Short problem | Transcribe the passage on Finnish guitarist Roope Latvala below word for word, keeping its heading and paragraph breaks.

Excerpt |

-.-.-

Roope Juhani Latvala (born 25 June 1970) is a Finnish guitarist, best known as the former rhythm guitarist for the band Children of Bodom from 2003 to 2015 and the co-lead electric guitarist for Sinergy. He was also one of the founding members of Stone, which was one of the first notable bands in the history of Finnish heavy metal.

Biography
Latvala was born in Helsinki. At the age of 15, he founded the band Stone together with Janne Joutsenniemi. The band's style was initially focused on a more traditional heavy metal, but they soon shifted to a faster and more aggressive sound, which was the key for them to receive mass recognition. In the year of 1991, the band was dissolved, with a discography of four studio albums, one live album and one compilation album. He is the main influence of many Finnish guitarists, especially Alexi Laiho (from Children of Bodom).

After the breakup of Stone, he released an instrumental work with his brother, entitled Latvala bros. He then played with Dementia for around a year. In 1995 he joined Waltari after guitarist Sami Yli-Sirniö left the band. They played together for six years before Latvala decided to quit the band.

-.-.-

Data excerpt |
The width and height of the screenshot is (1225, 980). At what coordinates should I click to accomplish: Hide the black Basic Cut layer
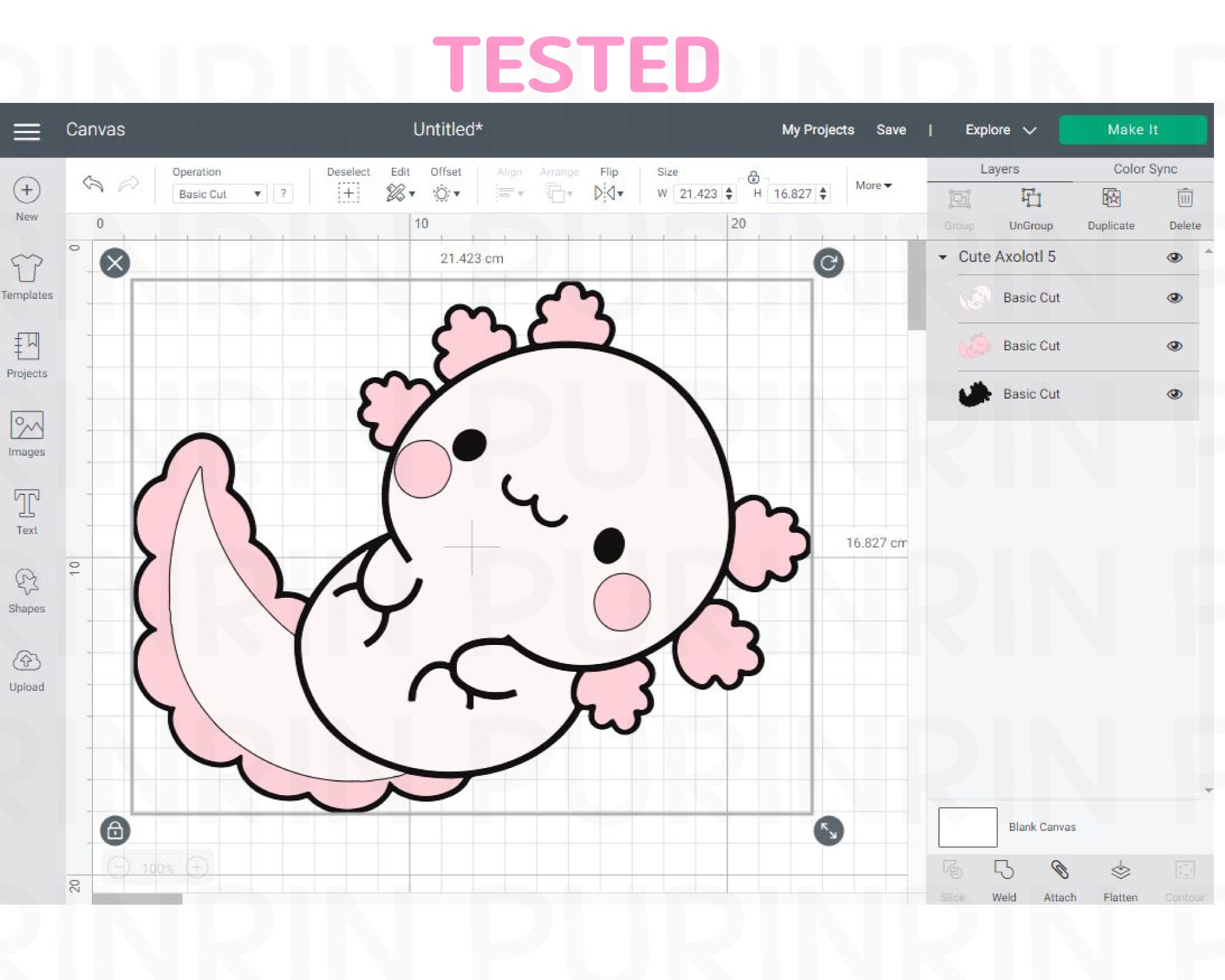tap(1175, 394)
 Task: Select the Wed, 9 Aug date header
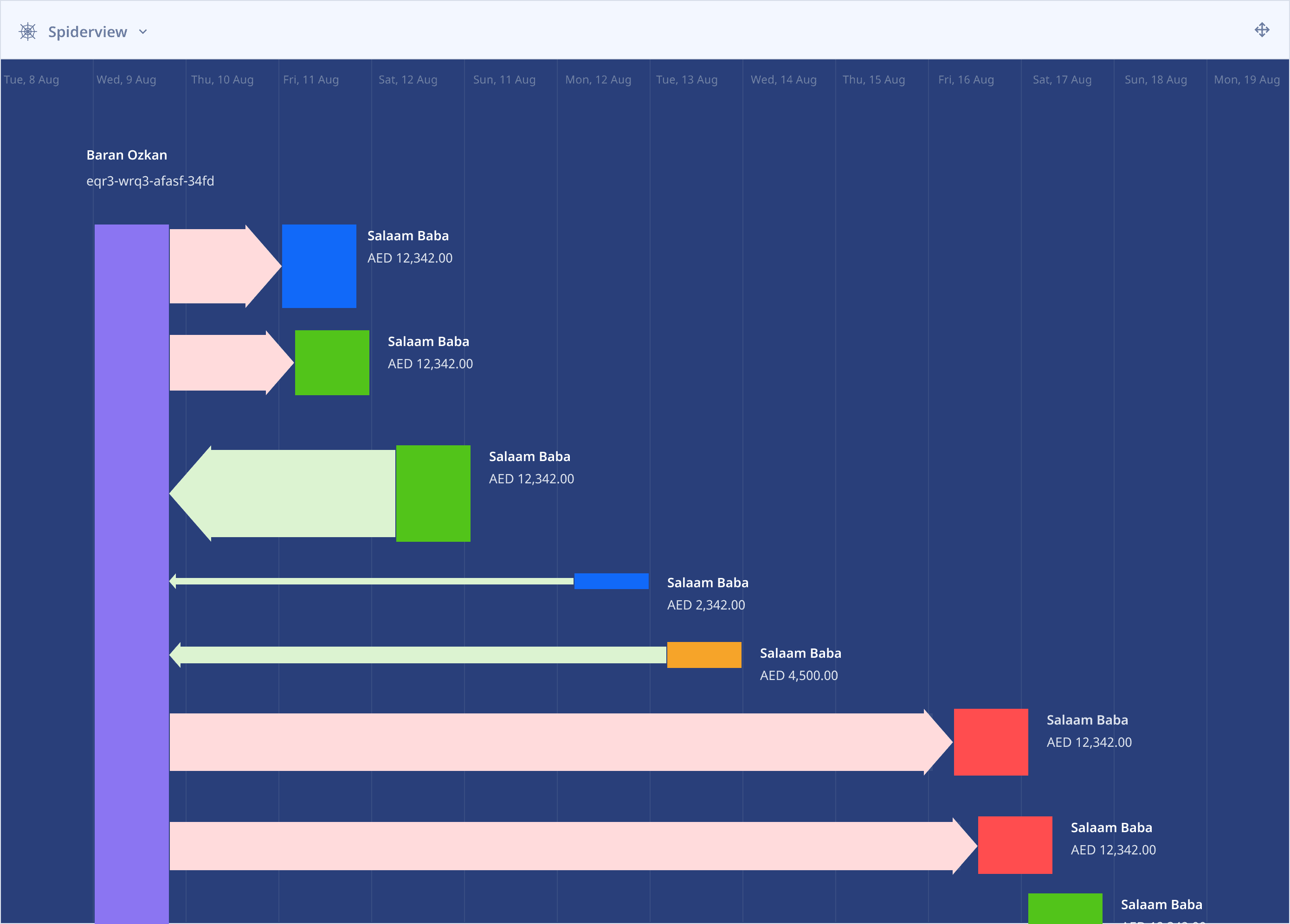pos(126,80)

-.-.-

Result below |
Roope Juhani Latvala (born 25 June 1970) is a Finnish guitarist, best known as the former rhythm guitarist for the band Children of Bodom from 2003 to 2015 and the co-lead electric guitarist for Sinergy. He was also one of the founding members of Stone, which was one of the first notable bands in the history of Finnish heavy metal.

Biography
Latvala was born in Helsinki. At the age of 15, he founded the band Stone together with Janne Joutsenniemi. The band's style was initially focused on a more traditional heavy metal, but they soon shifted to a faster and more aggressive sound, which was the key for them to receive mass recognition. In the year of 1991, the band was dissolved, with a discography of four studio albums, one live album and one compilation album. He is the main influence of many Finnish guitarists, especially Alexi Laiho (from Children of Bodom).

After the breakup of Stone, he released an instrumental work with his brother, entitled Latvala bros. He then played with Dementia for around a year. In 1995 he joined Waltari after guitarist Sami Yli-Sirniö left the band. They played together for six years before Latvala decided to quit the band.